Shutter Hardware Interface Package

This package defines a hardware interface for Shutter’s dynamixel servos. Specifically, it provides a Position Joint Interface and a Velocity Joint Interface that can be used by compatible controllers provided by ROS Control.

Dependencies

This hardware interface requires the installation of the following packages through apt:

ros-noetic-ros-control ros-noetic-ros-controllers ros-noetic-dynamixel-workbench

Additionally, the primary use case for shutter_hardware_interface is executing motion planned by MoveIt, which requires additional setup.

Usage

Using the hardware interface with ROS Control and MoveIt requires three steps, which are enumerated below for the Position Joint Interface implementation:

  1. Start the Shutter driver node via shutter_position_interface.launch. This launch file specifies necessary parameters for the USB port and baud rate to communicate with the Dynamixel servos, then starts the Shutter driver node.

  2. Load the controller to use with this hardware interface. This step entails parsing a YAML configuration for the controller (specifying the joint names and optional parameters), then starting a controller manager spawner node to load the controller. The position joint interface should read from config/position_controllers.yaml.

  3. Set the MoveIt controller manager to ros_control. This parameter is used by MoveIt’s trajectory execution manager to identify the controller(s) to send commands. Note that this step should already be configured for the launch files located in this repository.

Because both ROS Control and MoveIt have several related components, the entire planning and execution pipeline is most easily validated by adapting an existing launch file, rather than starting individual ROS nodes. In the shutter_moveit_config package, demo.launch provides a comprehensive starting point for testing most MoveIt functionality.

Note that when using the controller_manager node spawner to load and start a controller, the robot might automatically move to its initial pose, (all joint positions set to 0 radians). To prevent this initial movement, add the flag --stopped to the spawner invocation. For example, in shutter_hardware_interface/launch/shutter_position_interface.launch:

<node name="controller_spawner" pkg="controller_manager" type="spawner" args="--stopped follow_trajectory_controller joint_group_controller "/>

See documentation for controller_manager spawner

Velocity Joint Interface

The Velocity Joint Interface is mostly intended for use with the shutter_teleop package, and is still experimental. In particular, there are two outstanding issues to be careful about:

  1. Timeout: The generic velocity controller does not include a timeout on the incoming commands. Hence, if the process generating commands crashes (e.g., a segfault), the old command will continue to execute blindly. A soft_timeout node tries to detect and repair stale commands, but the node hasn’t been extensively tested.

  2. PID tuning: The velocity controller is implemented with a PID controller for each joint. The gains currently defined in shutter_hardware_interface/config/velocity_controllers.yaml were set naively, and might not have the most performant values.

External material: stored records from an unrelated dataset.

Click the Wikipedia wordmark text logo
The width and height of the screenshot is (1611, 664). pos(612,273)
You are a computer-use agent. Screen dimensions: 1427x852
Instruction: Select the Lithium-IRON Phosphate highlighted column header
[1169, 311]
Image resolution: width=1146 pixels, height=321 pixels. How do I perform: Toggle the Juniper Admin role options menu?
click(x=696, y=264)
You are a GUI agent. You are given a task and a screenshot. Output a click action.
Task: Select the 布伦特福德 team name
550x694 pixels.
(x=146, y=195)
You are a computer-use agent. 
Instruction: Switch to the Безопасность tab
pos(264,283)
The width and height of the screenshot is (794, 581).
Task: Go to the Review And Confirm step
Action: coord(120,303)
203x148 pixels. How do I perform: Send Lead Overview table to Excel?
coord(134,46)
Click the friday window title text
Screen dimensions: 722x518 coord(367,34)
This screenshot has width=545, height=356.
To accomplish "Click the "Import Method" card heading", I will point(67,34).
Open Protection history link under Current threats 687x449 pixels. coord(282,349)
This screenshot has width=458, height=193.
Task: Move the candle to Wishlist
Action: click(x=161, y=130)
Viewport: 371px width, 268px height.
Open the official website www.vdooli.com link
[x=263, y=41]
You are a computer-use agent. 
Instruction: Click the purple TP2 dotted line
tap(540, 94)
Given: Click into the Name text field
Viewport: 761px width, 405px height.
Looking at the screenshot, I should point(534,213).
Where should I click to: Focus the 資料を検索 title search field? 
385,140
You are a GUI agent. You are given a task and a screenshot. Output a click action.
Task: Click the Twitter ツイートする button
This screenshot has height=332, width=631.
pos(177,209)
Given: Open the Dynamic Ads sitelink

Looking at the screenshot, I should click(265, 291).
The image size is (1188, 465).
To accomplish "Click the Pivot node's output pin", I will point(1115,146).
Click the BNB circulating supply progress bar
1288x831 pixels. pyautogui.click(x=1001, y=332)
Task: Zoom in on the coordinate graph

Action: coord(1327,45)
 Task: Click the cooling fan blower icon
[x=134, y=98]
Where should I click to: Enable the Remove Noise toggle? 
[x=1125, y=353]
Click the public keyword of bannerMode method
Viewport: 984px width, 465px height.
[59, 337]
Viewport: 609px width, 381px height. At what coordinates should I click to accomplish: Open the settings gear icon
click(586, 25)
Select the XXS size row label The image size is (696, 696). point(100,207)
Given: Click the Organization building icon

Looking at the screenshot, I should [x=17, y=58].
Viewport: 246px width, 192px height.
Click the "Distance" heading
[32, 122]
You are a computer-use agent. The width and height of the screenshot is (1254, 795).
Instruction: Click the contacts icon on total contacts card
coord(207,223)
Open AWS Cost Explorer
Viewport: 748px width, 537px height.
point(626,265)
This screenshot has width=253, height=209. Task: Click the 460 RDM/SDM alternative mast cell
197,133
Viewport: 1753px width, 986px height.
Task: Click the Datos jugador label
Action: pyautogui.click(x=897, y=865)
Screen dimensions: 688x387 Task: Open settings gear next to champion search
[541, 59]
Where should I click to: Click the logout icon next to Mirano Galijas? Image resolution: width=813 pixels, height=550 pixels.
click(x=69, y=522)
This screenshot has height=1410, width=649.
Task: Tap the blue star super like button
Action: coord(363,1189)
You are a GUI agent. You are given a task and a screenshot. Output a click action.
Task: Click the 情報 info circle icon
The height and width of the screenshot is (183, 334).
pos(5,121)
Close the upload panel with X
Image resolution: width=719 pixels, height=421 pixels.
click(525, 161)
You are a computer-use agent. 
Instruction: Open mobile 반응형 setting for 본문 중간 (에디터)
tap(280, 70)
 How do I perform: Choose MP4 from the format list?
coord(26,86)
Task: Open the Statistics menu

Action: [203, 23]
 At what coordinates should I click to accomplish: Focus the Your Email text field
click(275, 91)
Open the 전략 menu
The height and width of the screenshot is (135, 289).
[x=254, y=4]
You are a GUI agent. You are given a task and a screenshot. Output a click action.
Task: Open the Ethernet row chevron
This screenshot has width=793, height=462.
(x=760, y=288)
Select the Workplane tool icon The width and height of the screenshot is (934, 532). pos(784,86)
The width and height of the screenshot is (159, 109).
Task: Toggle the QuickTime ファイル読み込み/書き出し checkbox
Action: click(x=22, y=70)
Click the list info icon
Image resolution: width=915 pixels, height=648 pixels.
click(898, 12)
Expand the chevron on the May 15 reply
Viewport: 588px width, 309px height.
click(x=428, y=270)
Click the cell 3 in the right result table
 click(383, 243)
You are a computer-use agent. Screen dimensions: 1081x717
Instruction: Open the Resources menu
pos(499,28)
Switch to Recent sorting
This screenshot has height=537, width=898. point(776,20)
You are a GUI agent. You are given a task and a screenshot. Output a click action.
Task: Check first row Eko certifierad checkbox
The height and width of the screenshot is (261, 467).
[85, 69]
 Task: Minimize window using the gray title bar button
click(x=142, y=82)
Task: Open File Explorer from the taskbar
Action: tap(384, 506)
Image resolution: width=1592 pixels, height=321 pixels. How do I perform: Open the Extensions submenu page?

ROS Control and Hardware Interfaces

Shutter’s hardware interface was motivated by the ROS Control framework. ROS Control comprises several packages that standardize controller use across many different robots. ROS Control is particularly useful for Shutter in order to use MoveIt, a widely-used motion planning framework.

ROS Control and its generic controllers require a hardware interface that reads and writes commands to the actual robot motors. MoveIt expects a FollowJointTrajectory action service, which is provided in ROS Control by a joint trajectory controller, which itself requires a hardware interface of type joint position, joint velocity, or joint effort.

The joint position hardware interface is closest to the provided dynamixel_workbench_controller. The dynamixel workbench controller implementation was adapted to provide a hardware interface compatible with ROS Control.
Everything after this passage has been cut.